DESCRIPTION OF THE TASK: The records that follow should be retyped word for word.

###

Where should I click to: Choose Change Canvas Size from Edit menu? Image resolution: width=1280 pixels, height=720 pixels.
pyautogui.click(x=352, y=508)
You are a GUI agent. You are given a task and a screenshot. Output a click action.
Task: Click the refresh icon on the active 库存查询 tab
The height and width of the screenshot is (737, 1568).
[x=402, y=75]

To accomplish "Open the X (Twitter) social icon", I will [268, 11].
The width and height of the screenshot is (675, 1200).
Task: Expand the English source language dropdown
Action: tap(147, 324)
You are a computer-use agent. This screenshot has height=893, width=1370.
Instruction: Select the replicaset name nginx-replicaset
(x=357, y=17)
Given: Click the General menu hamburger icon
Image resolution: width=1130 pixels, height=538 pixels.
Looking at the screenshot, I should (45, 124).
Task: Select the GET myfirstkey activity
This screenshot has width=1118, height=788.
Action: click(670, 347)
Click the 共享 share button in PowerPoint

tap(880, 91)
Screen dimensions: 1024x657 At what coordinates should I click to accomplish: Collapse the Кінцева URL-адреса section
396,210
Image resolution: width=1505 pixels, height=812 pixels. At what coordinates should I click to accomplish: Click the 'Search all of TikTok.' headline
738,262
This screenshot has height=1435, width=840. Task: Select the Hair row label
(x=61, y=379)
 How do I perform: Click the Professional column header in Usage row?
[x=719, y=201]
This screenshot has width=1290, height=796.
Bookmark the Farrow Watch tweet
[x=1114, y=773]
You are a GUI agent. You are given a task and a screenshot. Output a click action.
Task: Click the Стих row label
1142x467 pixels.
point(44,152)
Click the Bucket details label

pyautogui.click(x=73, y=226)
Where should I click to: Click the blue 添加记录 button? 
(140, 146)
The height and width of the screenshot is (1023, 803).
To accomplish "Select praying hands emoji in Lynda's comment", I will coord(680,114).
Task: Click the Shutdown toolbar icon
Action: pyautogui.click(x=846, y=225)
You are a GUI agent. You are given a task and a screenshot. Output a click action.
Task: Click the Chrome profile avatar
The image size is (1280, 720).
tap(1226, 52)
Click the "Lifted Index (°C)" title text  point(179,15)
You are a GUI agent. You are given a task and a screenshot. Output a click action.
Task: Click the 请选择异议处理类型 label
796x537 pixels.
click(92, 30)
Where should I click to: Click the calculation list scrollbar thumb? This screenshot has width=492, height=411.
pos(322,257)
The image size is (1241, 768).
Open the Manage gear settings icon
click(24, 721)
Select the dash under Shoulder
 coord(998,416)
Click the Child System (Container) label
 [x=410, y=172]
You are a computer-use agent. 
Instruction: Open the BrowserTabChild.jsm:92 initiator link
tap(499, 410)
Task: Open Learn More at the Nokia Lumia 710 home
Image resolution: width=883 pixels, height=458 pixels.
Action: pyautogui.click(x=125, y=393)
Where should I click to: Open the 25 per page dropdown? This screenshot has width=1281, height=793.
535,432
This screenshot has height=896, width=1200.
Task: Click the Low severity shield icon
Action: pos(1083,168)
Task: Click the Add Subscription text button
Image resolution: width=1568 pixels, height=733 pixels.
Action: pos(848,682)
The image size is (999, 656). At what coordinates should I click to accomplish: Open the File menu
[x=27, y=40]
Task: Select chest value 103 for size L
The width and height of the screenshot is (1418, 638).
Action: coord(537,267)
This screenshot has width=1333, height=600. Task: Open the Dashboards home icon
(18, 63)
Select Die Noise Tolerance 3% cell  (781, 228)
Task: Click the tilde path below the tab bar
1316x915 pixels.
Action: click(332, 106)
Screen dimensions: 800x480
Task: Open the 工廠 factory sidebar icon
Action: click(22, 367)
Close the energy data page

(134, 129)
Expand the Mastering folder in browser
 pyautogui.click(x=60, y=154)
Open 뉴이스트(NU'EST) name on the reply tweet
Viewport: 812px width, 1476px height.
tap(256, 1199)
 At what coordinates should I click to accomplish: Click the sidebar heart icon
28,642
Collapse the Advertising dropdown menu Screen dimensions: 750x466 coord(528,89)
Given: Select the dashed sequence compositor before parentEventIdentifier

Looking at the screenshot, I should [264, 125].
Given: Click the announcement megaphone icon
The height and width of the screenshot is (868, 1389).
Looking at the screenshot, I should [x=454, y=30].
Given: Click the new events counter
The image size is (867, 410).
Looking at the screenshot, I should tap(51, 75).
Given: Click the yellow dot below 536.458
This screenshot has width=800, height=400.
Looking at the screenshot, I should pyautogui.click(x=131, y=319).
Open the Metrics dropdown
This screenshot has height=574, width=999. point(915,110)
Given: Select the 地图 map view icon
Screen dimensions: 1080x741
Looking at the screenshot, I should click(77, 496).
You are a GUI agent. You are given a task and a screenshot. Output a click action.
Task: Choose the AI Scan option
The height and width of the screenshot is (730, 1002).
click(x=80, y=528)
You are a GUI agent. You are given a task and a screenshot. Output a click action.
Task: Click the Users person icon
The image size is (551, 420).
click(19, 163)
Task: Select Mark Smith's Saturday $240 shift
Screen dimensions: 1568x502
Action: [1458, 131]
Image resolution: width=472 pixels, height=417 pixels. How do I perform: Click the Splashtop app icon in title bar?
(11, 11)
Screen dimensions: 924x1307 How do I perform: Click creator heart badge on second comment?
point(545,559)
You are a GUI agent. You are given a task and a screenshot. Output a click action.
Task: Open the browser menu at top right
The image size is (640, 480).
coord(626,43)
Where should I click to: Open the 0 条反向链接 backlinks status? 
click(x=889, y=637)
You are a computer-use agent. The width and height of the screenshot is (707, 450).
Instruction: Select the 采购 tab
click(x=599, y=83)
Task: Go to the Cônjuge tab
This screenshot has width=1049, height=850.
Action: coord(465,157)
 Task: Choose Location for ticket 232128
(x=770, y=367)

###

OUTPUT BELOW:
Where should I click to: Choose Change Canvas Size from Edit menu? Image resolution: width=1280 pixels, height=720 pixels.
pyautogui.click(x=352, y=508)
You are a GUI agent. You are given a task and a screenshot. Output a click action.
Task: Click the refresh icon on the active 库存查询 tab
The height and width of the screenshot is (737, 1568).
[x=402, y=75]

To accomplish "Open the X (Twitter) social icon", I will [268, 11].
The width and height of the screenshot is (675, 1200).
Task: Expand the English source language dropdown
Action: tap(147, 324)
You are a computer-use agent. This screenshot has height=893, width=1370.
Instruction: Select the replicaset name nginx-replicaset
(x=357, y=17)
Given: Click the General menu hamburger icon
Image resolution: width=1130 pixels, height=538 pixels.
Looking at the screenshot, I should (45, 124).
Task: Select the GET myfirstkey activity
This screenshot has width=1118, height=788.
Action: click(670, 347)
Click the 共享 share button in PowerPoint

tap(880, 91)
Screen dimensions: 1024x657 At what coordinates should I click to accomplish: Collapse the Кінцева URL-адреса section
396,210
Image resolution: width=1505 pixels, height=812 pixels. At what coordinates should I click to accomplish: Click the 'Search all of TikTok.' headline
738,262
This screenshot has height=1435, width=840. Task: Select the Hair row label
(x=61, y=379)
 How do I perform: Click the Professional column header in Usage row?
[x=719, y=201]
This screenshot has width=1290, height=796.
Bookmark the Farrow Watch tweet
[x=1114, y=773]
You are a GUI agent. You are given a task and a screenshot. Output a click action.
Task: Click the Стих row label
1142x467 pixels.
point(44,152)
Click the Bucket details label

pyautogui.click(x=73, y=226)
Where should I click to: Click the blue 添加记录 button? 
(140, 146)
The height and width of the screenshot is (1023, 803).
To accomplish "Select praying hands emoji in Lynda's comment", I will coord(680,114).
Task: Click the Shutdown toolbar icon
Action: pyautogui.click(x=846, y=225)
You are a GUI agent. You are given a task and a screenshot. Output a click action.
Task: Click the Chrome profile avatar
The image size is (1280, 720).
tap(1226, 52)
Click the "Lifted Index (°C)" title text  point(179,15)
You are a GUI agent. You are given a task and a screenshot. Output a click action.
Task: Click the 请选择异议处理类型 label
796x537 pixels.
click(92, 30)
Where should I click to: Click the calculation list scrollbar thumb? This screenshot has width=492, height=411.
pos(322,257)
The image size is (1241, 768).
Open the Manage gear settings icon
click(24, 721)
Select the dash under Shoulder
 coord(998,416)
Click the Child System (Container) label
 [x=410, y=172]
You are a computer-use agent. 
Instruction: Open the BrowserTabChild.jsm:92 initiator link
tap(499, 410)
Task: Open Learn More at the Nokia Lumia 710 home
Image resolution: width=883 pixels, height=458 pixels.
Action: pyautogui.click(x=125, y=393)
Where should I click to: Open the 25 per page dropdown? This screenshot has width=1281, height=793.
535,432
This screenshot has height=896, width=1200.
Task: Click the Low severity shield icon
Action: pos(1083,168)
Task: Click the Add Subscription text button
Image resolution: width=1568 pixels, height=733 pixels.
Action: pos(848,682)
The image size is (999, 656). At what coordinates should I click to accomplish: Open the File menu
[x=27, y=40]
Task: Select chest value 103 for size L
The width and height of the screenshot is (1418, 638).
Action: coord(537,267)
This screenshot has width=1333, height=600. Task: Open the Dashboards home icon
(18, 63)
Select Die Noise Tolerance 3% cell  (781, 228)
Task: Click the tilde path below the tab bar
1316x915 pixels.
Action: click(332, 106)
Screen dimensions: 800x480
Task: Open the 工廠 factory sidebar icon
Action: click(22, 367)
Close the energy data page

(134, 129)
Expand the Mastering folder in browser
 pyautogui.click(x=60, y=154)
Open 뉴이스트(NU'EST) name on the reply tweet
Viewport: 812px width, 1476px height.
tap(256, 1199)
 At what coordinates should I click to accomplish: Click the sidebar heart icon
28,642
Collapse the Advertising dropdown menu Screen dimensions: 750x466 coord(528,89)
Given: Select the dashed sequence compositor before parentEventIdentifier

Looking at the screenshot, I should [264, 125].
Given: Click the announcement megaphone icon
The height and width of the screenshot is (868, 1389).
Looking at the screenshot, I should [x=454, y=30].
Given: Click the new events counter
The image size is (867, 410).
Looking at the screenshot, I should tap(51, 75).
Given: Click the yellow dot below 536.458
This screenshot has width=800, height=400.
Looking at the screenshot, I should pyautogui.click(x=131, y=319).
Open the Metrics dropdown
This screenshot has height=574, width=999. point(915,110)
Given: Select the 地图 map view icon
Screen dimensions: 1080x741
Looking at the screenshot, I should click(77, 496).
You are a GUI agent. You are given a task and a screenshot. Output a click action.
Task: Choose the AI Scan option
The height and width of the screenshot is (730, 1002).
click(x=80, y=528)
You are a GUI agent. You are given a task and a screenshot. Output a click action.
Task: Click the Users person icon
The image size is (551, 420).
click(19, 163)
Task: Select Mark Smith's Saturday $240 shift
Screen dimensions: 1568x502
Action: [1458, 131]
Image resolution: width=472 pixels, height=417 pixels. How do I perform: Click the Splashtop app icon in title bar?
(11, 11)
Screen dimensions: 924x1307 How do I perform: Click creator heart badge on second comment?
point(545,559)
You are a GUI agent. You are given a task and a screenshot. Output a click action.
Task: Open the browser menu at top right
The image size is (640, 480).
coord(626,43)
Where should I click to: Open the 0 条反向链接 backlinks status? 
click(x=889, y=637)
You are a computer-use agent. The width and height of the screenshot is (707, 450).
Instruction: Select the 采购 tab
click(x=599, y=83)
Task: Go to the Cônjuge tab
This screenshot has width=1049, height=850.
Action: coord(465,157)
 Task: Choose Location for ticket 232128
(x=770, y=367)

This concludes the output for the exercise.